### [GOAL OF THE EXERCISE]
Turn the material below into a numbered list, one item per line, skipping any blank lines. Leave the pictures out of your answer.

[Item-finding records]
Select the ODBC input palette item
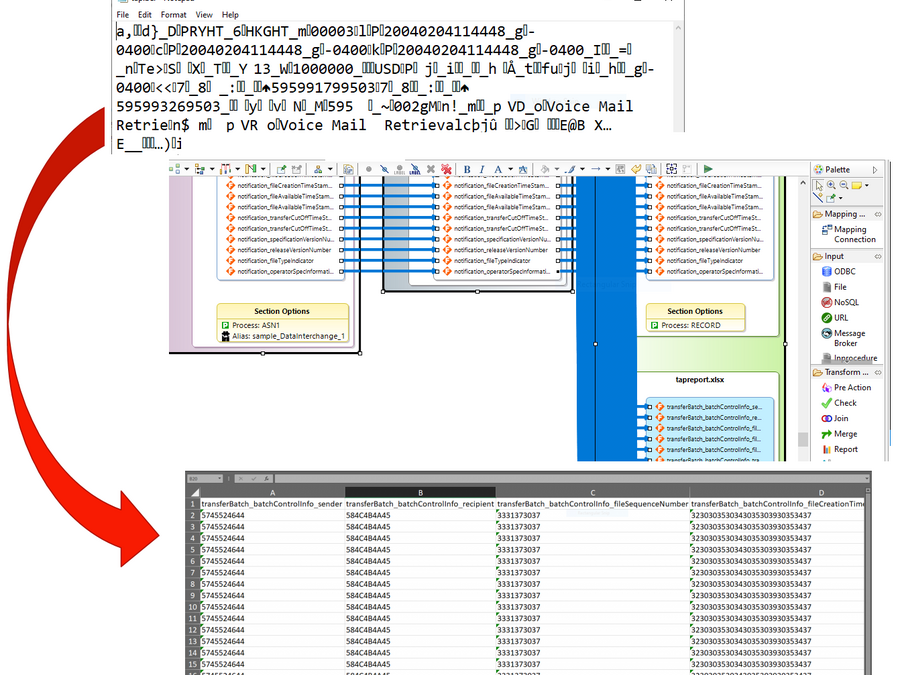The width and height of the screenshot is (900, 675). 843,271
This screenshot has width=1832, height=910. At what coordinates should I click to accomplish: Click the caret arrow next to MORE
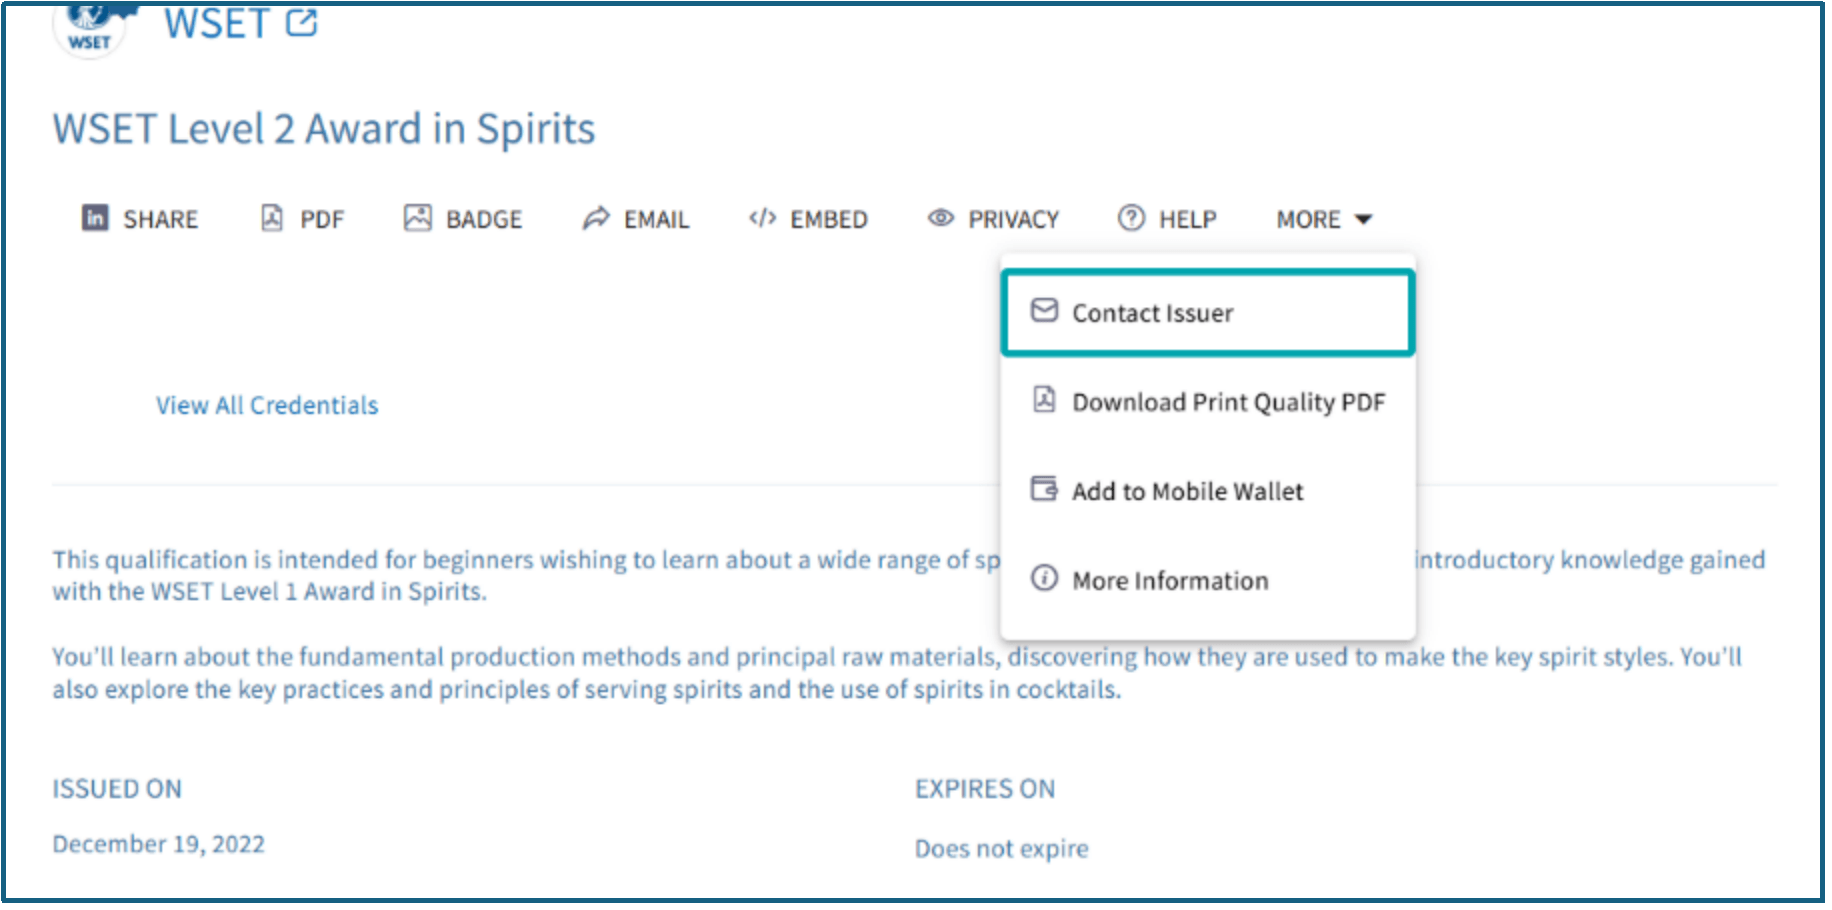point(1364,219)
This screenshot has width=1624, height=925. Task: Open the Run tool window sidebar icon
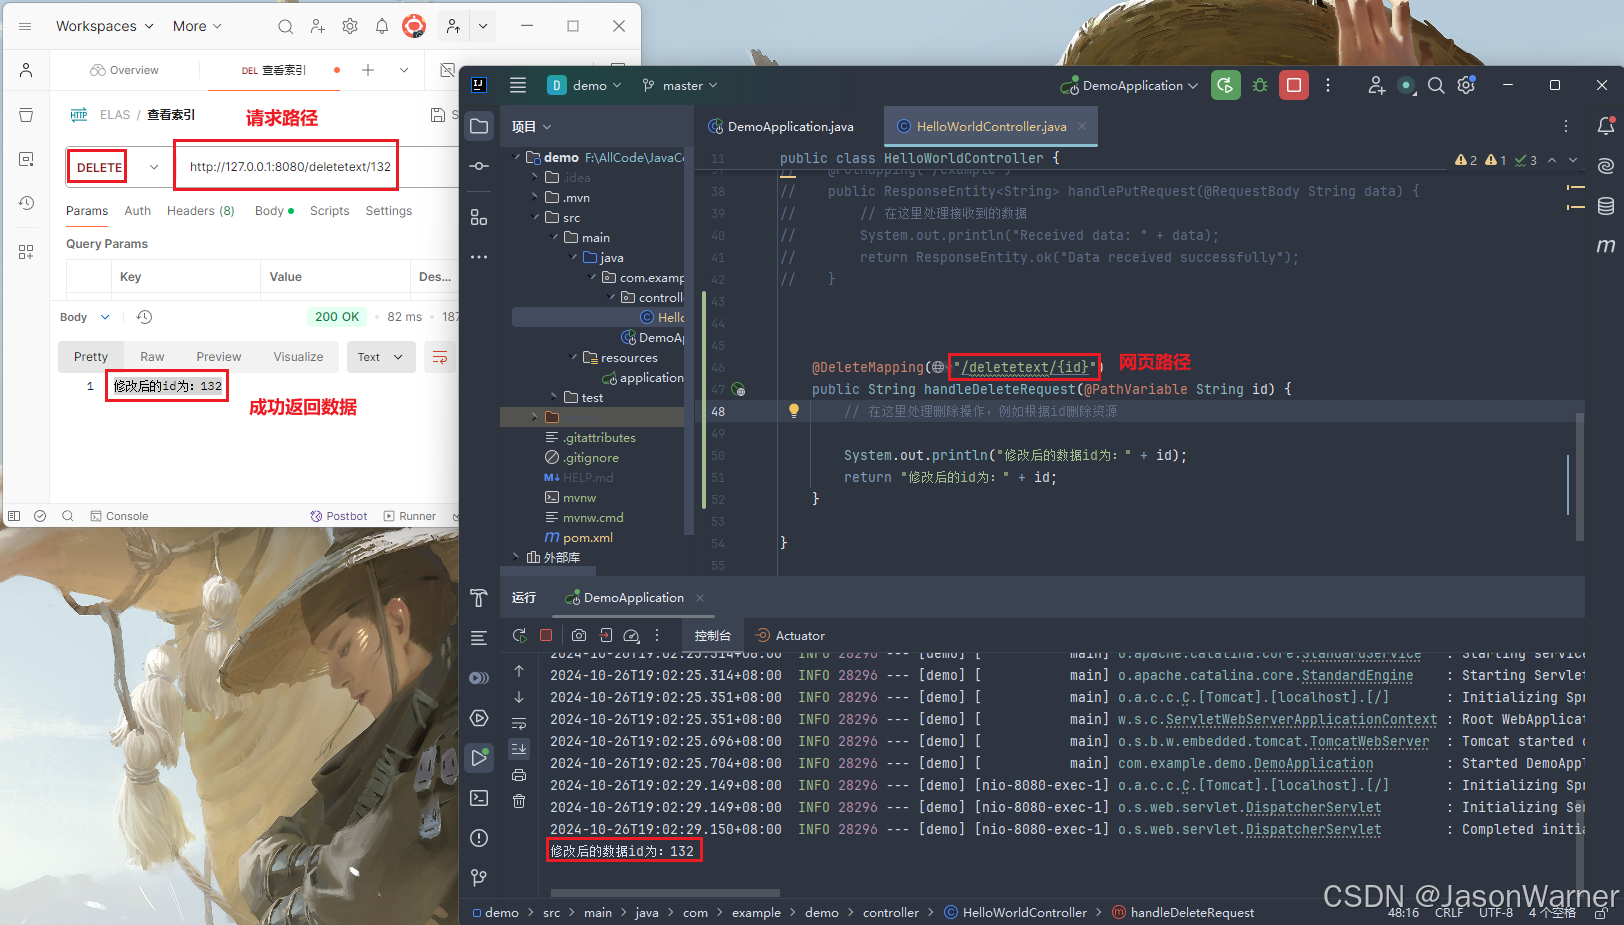click(x=479, y=757)
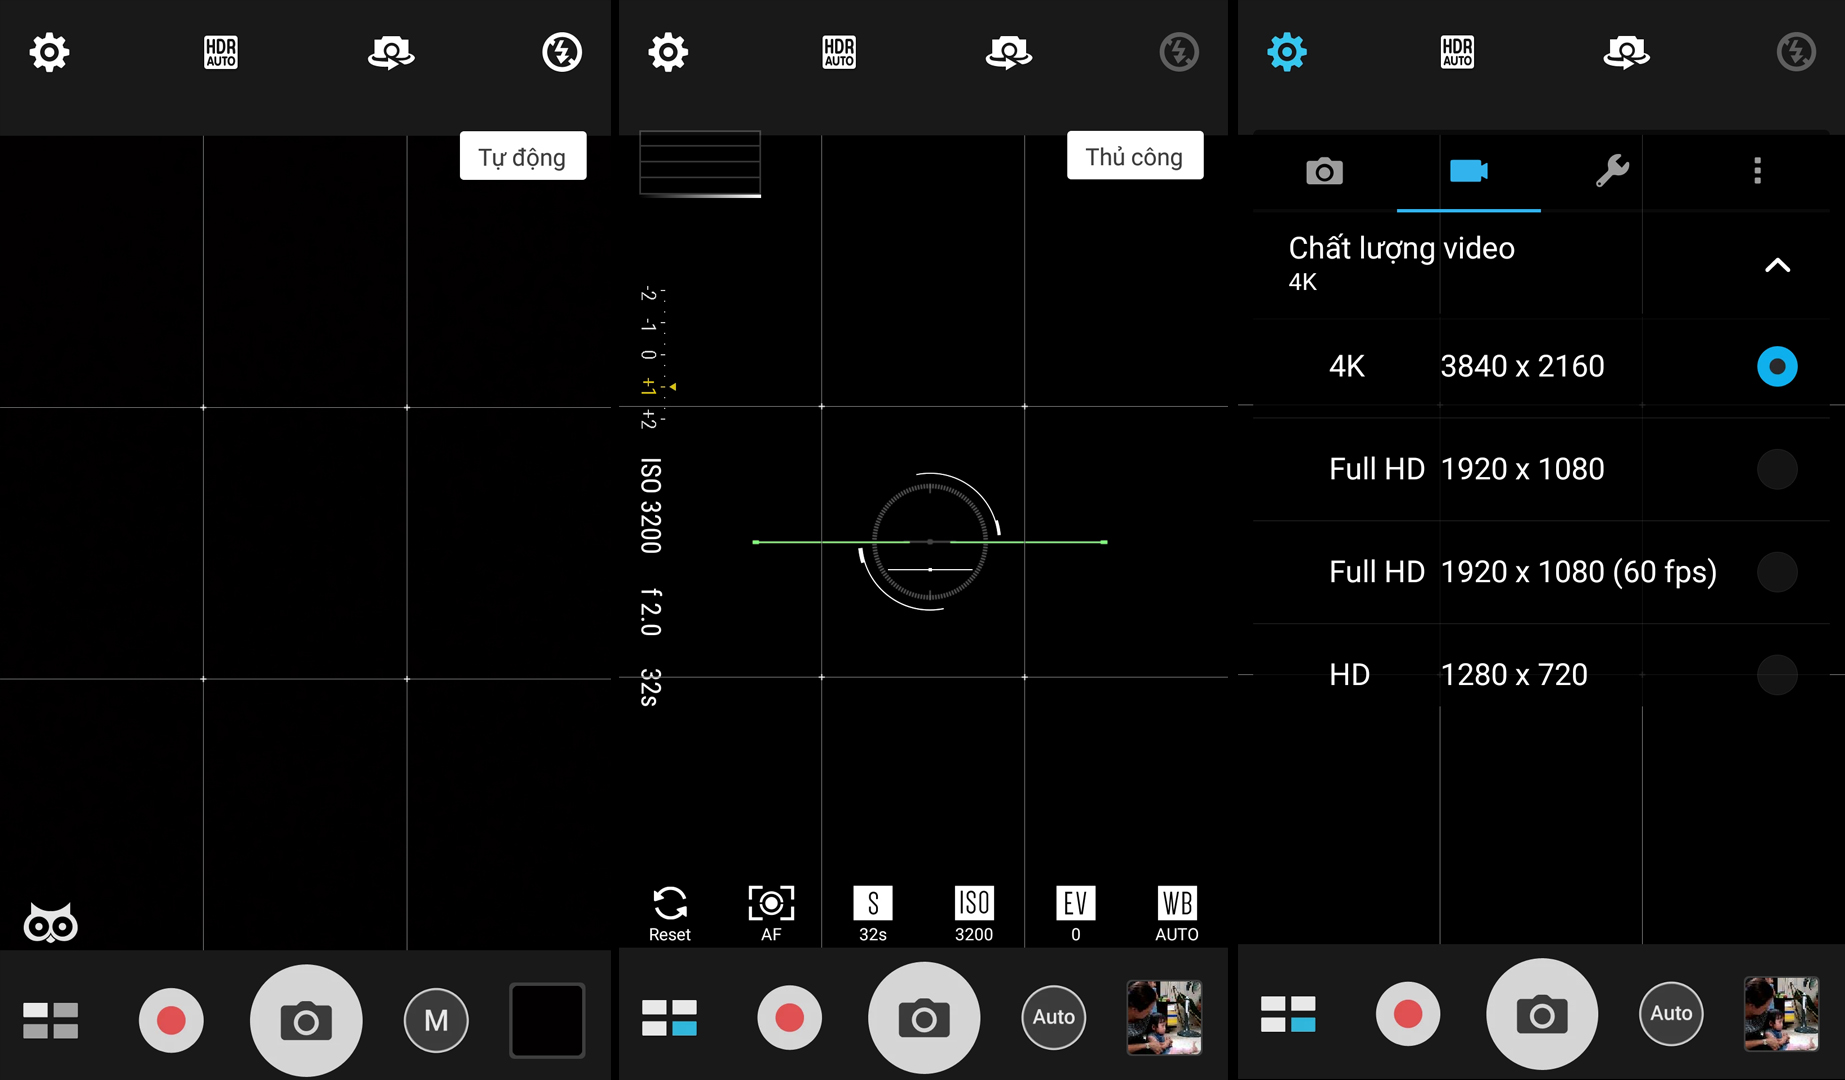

### [SOLVED EXERCISE]
1. Select the ODBC input palette item
2. The width and height of the screenshot is (900, 675). 843,271
3. This screenshot has width=1832, height=910. At what coordinates should I click to accomplish: Click the caret arrow next to MORE
4. point(1364,219)
5. This screenshot has width=1624, height=925. Task: Open the Run tool window sidebar icon
6. click(x=479, y=757)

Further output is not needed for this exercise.